Thankfully, due to the result of my 'Religions and Controversy' course, I know what degree classification I'll be getting, so that's not a worry, but it would be nice to get a Pass 2 for this creative writing course (I don't think I'll reach the giddy heights of a distinction for this one, sadly). So, that's five years of study finished (I'm not counting the year I wasted when I ducked out of a linguistics course after finding it too brain-mangling, or the science course on volcanoes and tsunamis in which I discovered my maths was not up to working out the speed that vibrations move through the earth, for a one-mark question). I actually feel rather sad. I started the whole thing with a short course on psychology, because I was bored and there was nothing on television. I didn't have to pay for it because, at the time, the OU was taking Tesco vouchers for level one courses. And that was going to be it. But then I found that learning was as addictive as other OU students said it was and, several thousand pounds later, I can't for the life of me remember writing an essay on Harlow's attachment theory, but I did, and it's presumably residing in the hard-to-reach bits of my brain somewhere (the same place as the whereabouts of my sunglasses).

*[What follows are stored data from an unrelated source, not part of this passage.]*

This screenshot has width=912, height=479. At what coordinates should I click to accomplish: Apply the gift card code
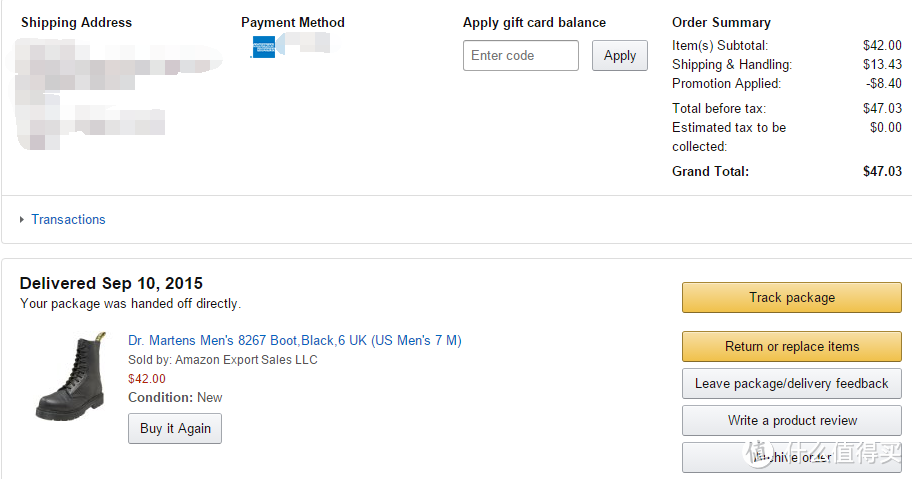point(619,56)
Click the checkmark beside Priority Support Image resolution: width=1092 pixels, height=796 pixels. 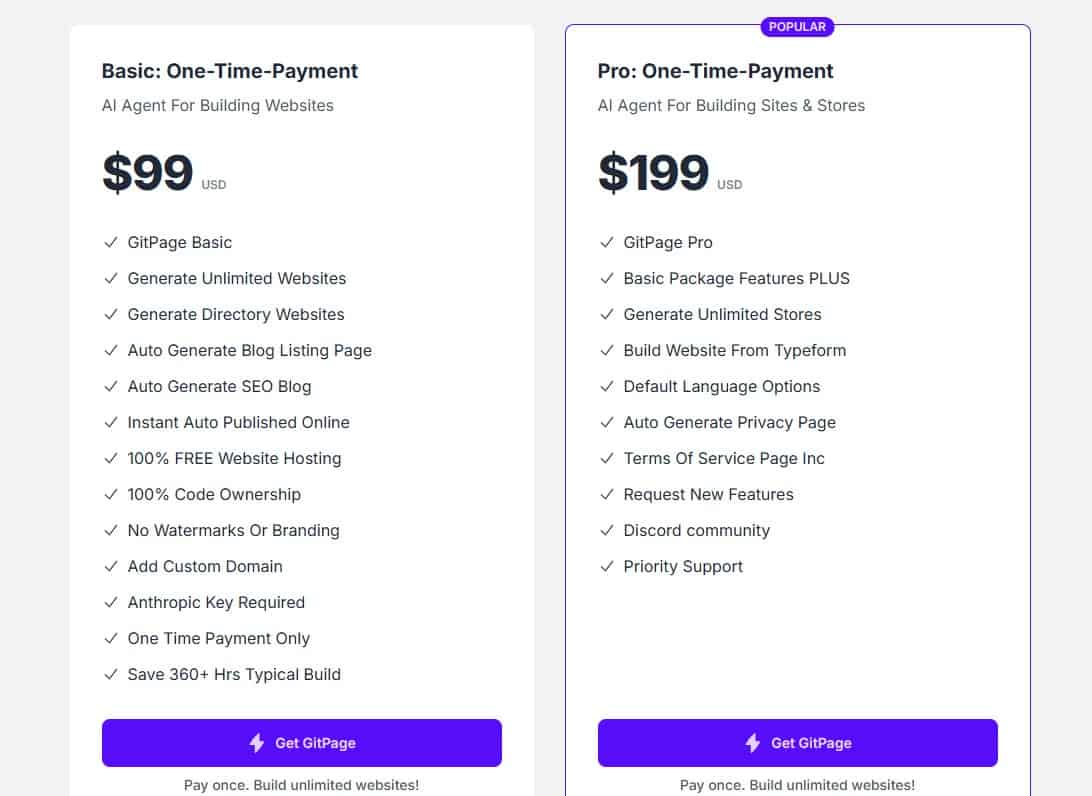[x=607, y=566]
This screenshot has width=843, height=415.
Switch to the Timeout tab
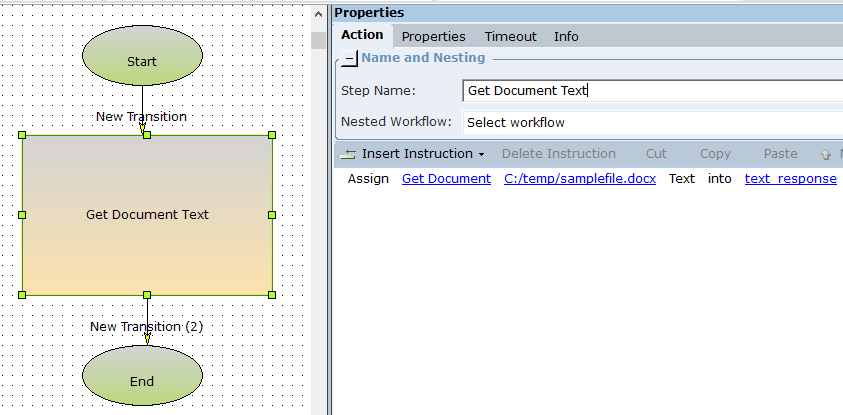(x=510, y=36)
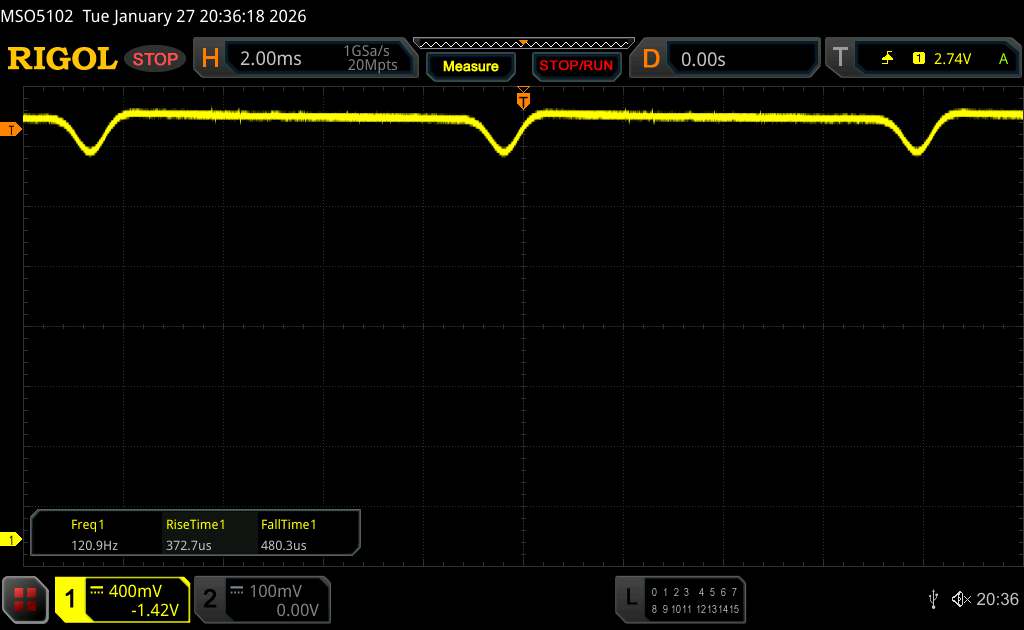Open the logic analyzer L icon
The width and height of the screenshot is (1024, 630).
pos(630,597)
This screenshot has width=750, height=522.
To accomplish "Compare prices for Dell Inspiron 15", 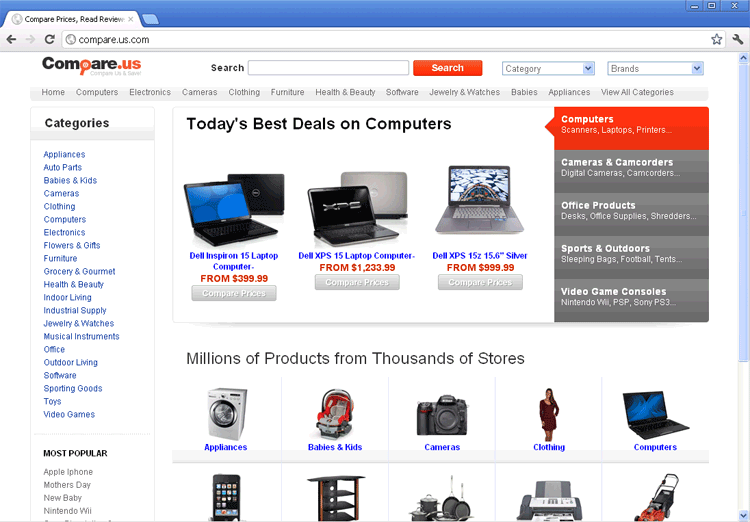I will 234,293.
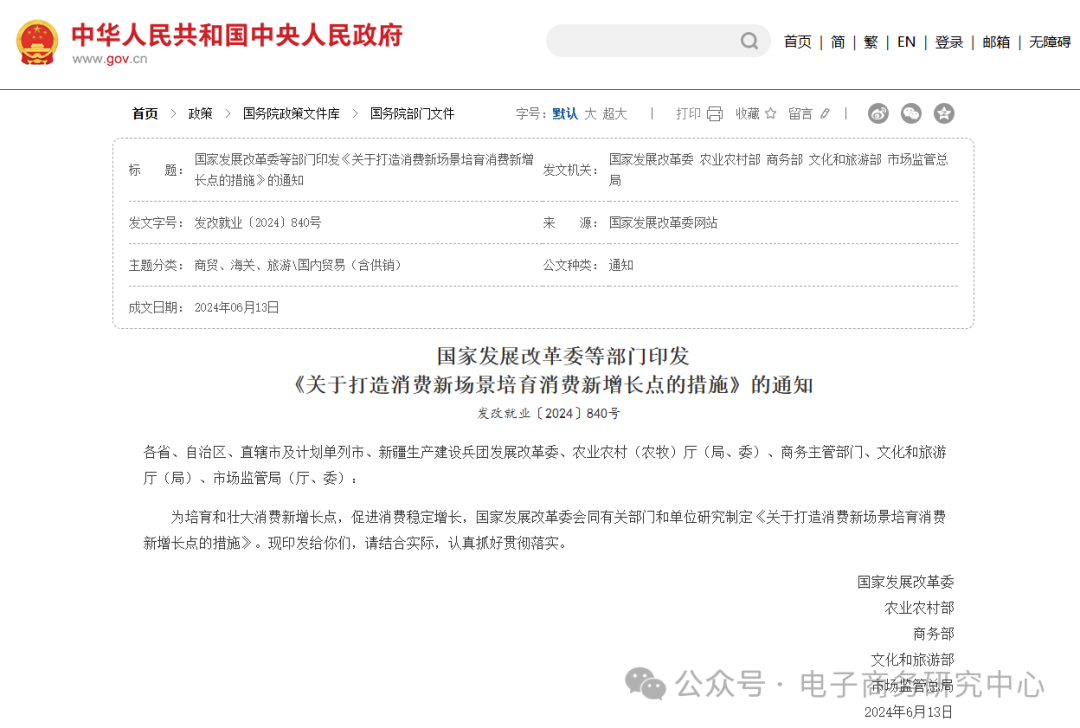Open 无障碍 accessibility mode

tap(1046, 41)
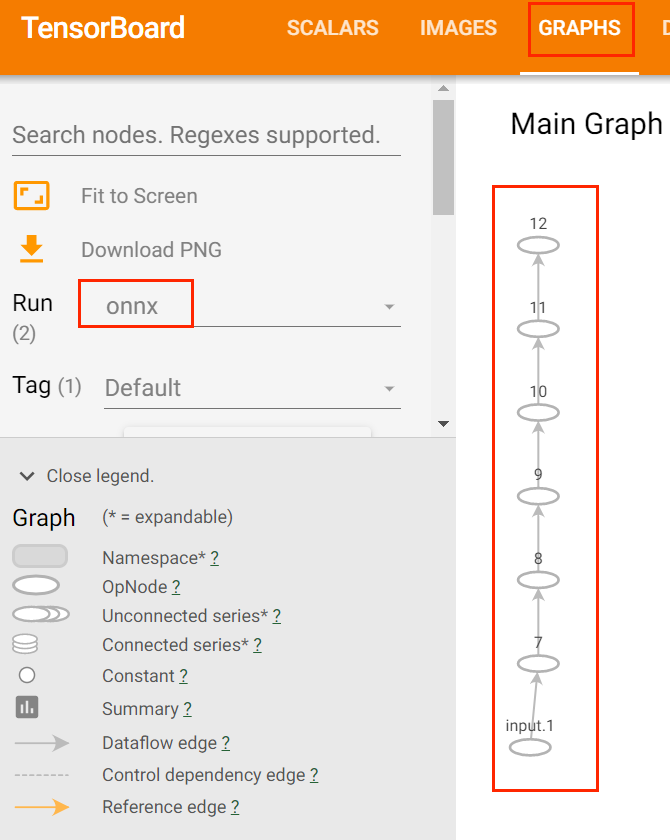Click the Namespace legend shape
This screenshot has height=840, width=670.
40,556
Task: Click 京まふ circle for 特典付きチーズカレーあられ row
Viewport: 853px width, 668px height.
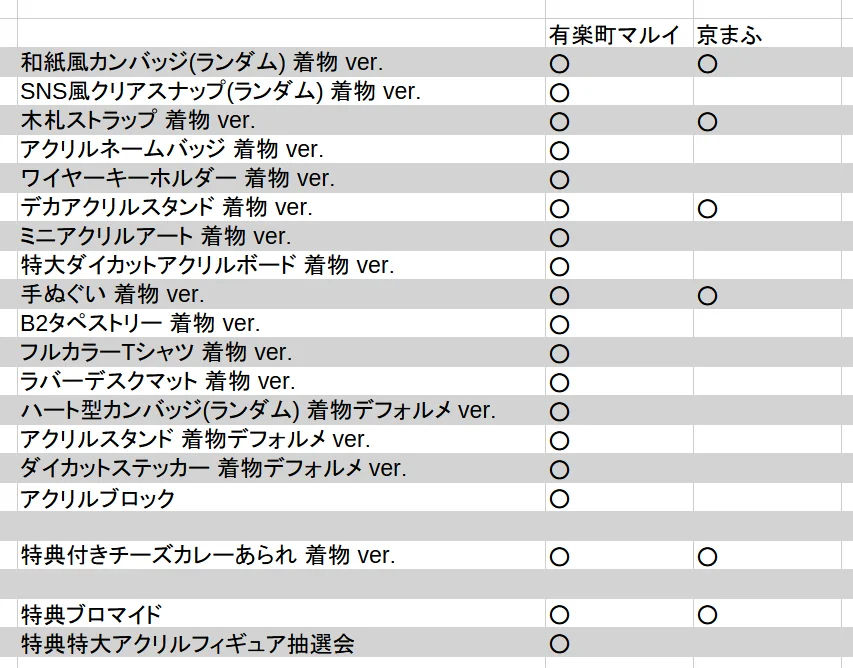Action: click(707, 556)
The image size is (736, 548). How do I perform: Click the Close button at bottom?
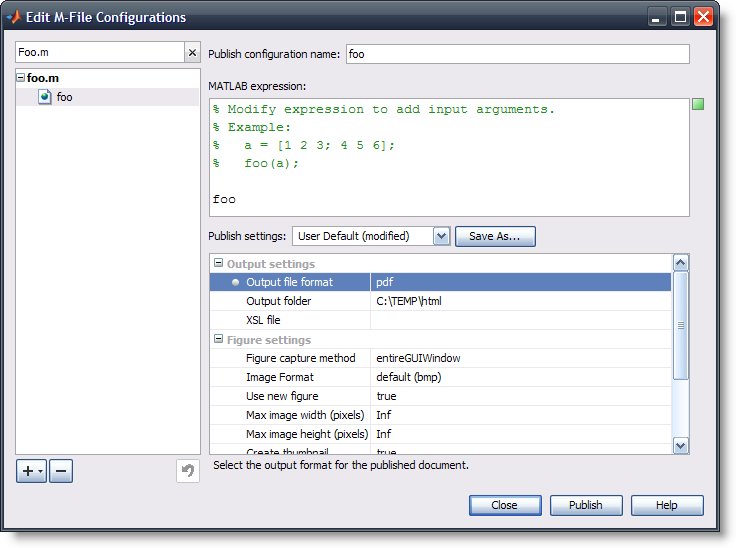tap(504, 505)
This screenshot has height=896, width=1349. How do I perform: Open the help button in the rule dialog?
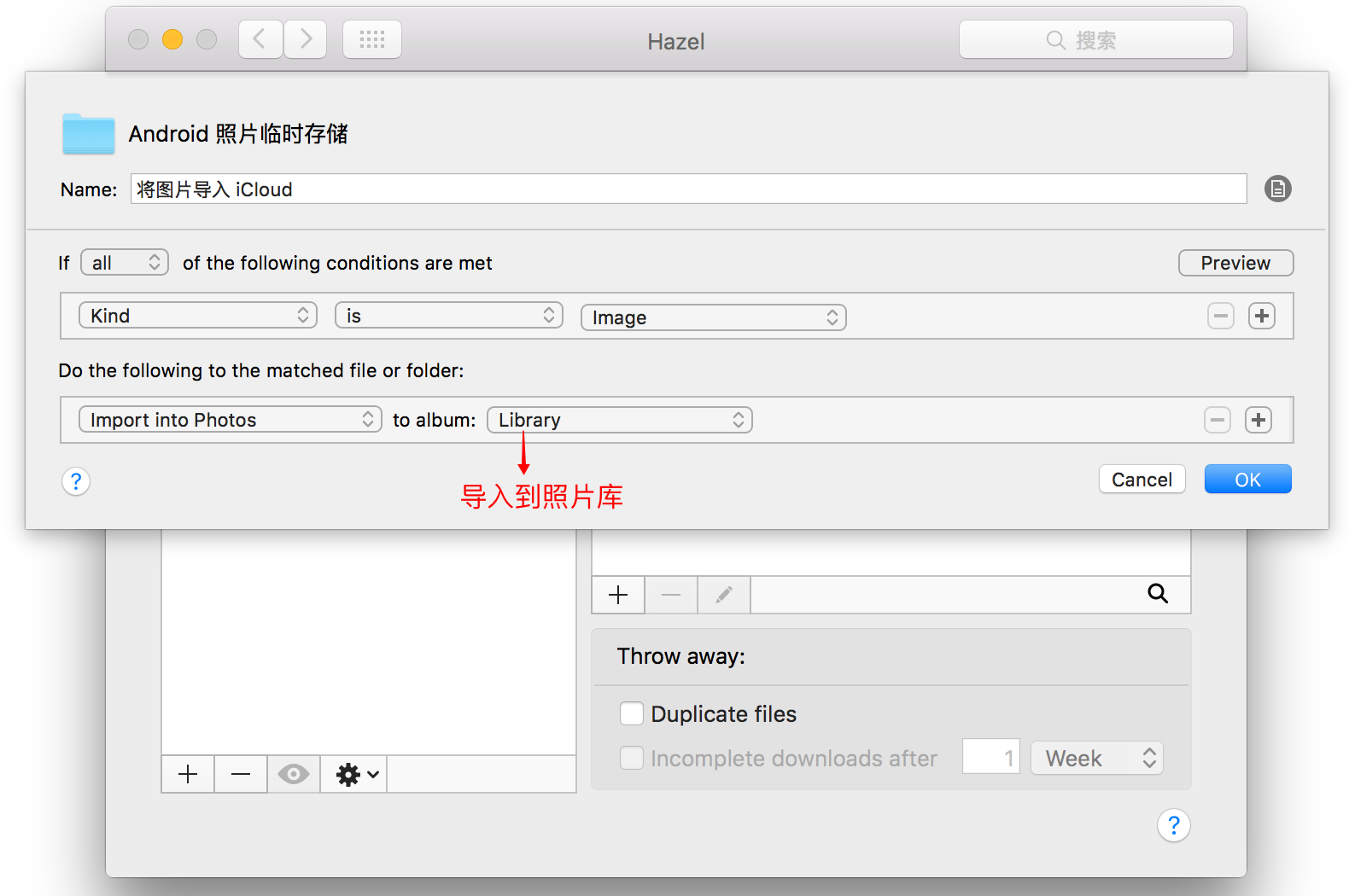76,481
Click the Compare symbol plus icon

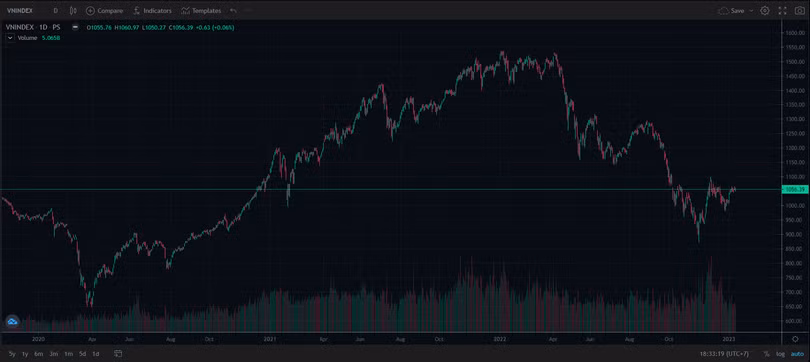[x=90, y=10]
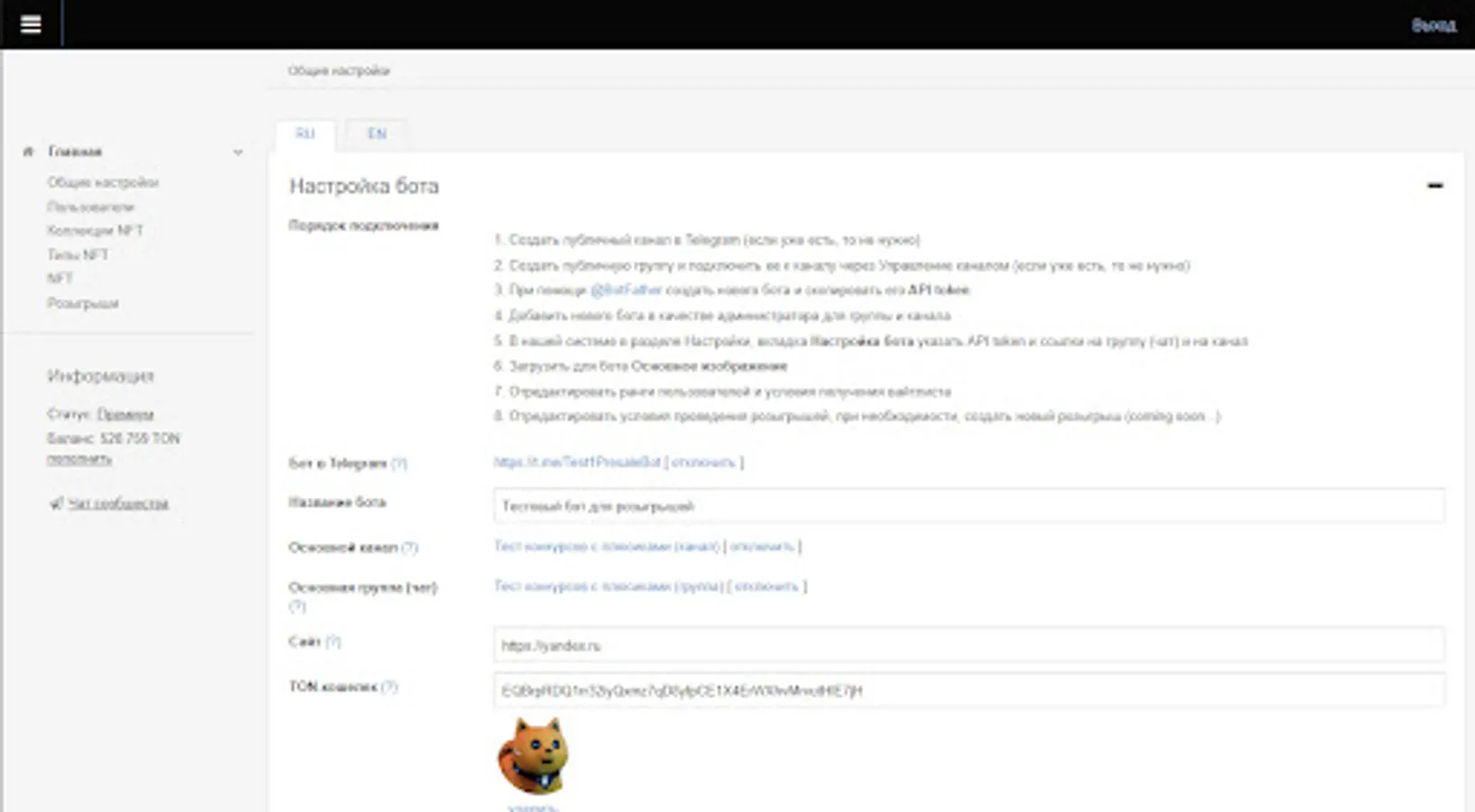Go to Розыгрыши in the sidebar
Screen dimensions: 1475x812
click(83, 303)
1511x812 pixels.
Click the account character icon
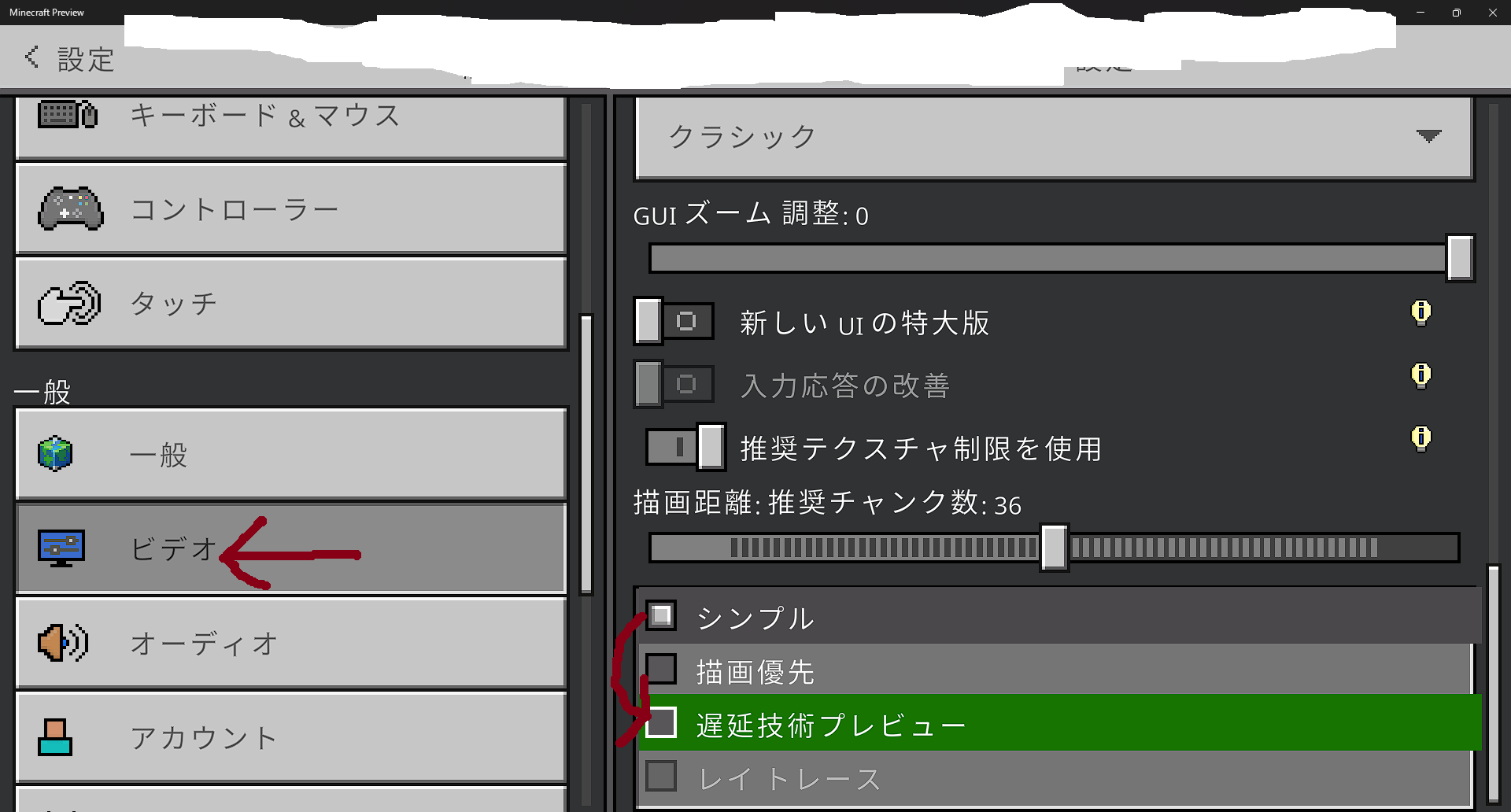click(55, 737)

So, what have I learnt? Apart from the 'fact' that Milton Keynes is considered the spiritual centre of the UK (oh, how we did laugh about that...)

  • I'm not as stupid as my high school teachers told me,
  • I, very sadly, enjoy compiling a long list of references at the end of an assignment,
  • I would be sunk without my spell-checker and the thesaurus on Word,
  • I don't trust anything that isn't peer-reviewed and stocked in the OU library,
  • I have an insatiable need to keep learning new things,
  • I will never get a result that is good enough for me. 

The last point is rather worrying. While it's nice for the Boss Lady to praise the way I strive to improve myself, and while I love filling my head with 'new stuff', I'm already looking up prices of PhDs in Children's Literature (Cambridge Uni does one, and it's affordable, which I kind of wish it wasn't as I can see myself still being a student when I'm 90. On the other hand, the thought of the school children having to call me 'Doctor' could make it worthwhile). I'm finding learning very addictive, though, as I said before. I agree with that thing about 'the more I learn, the less I know,' although I can't remember if that's a quote from Socrates or Red Hot Chilli Peppers. 



The other option I'd like to consider...

Anyway. The Masters starts in September, so I'll do that, and see where the next three years takes me. Meanwhile, questions I'm getting fed up with hearing: 'Are you going to be a teacher?' Asked by staff members and usually answered by slightly hysterical laughter. 'When's your graduation?' Seriously? I could buy a huge pile of books for what it would cost me to fall up the steps at a graduation. 'How are you going to use your degree?' Ummm... 

For now, there is reading, which can now be done without feeling guilty that I'm avoiding an assignment deadline. And I will try to keep the blog more up to date.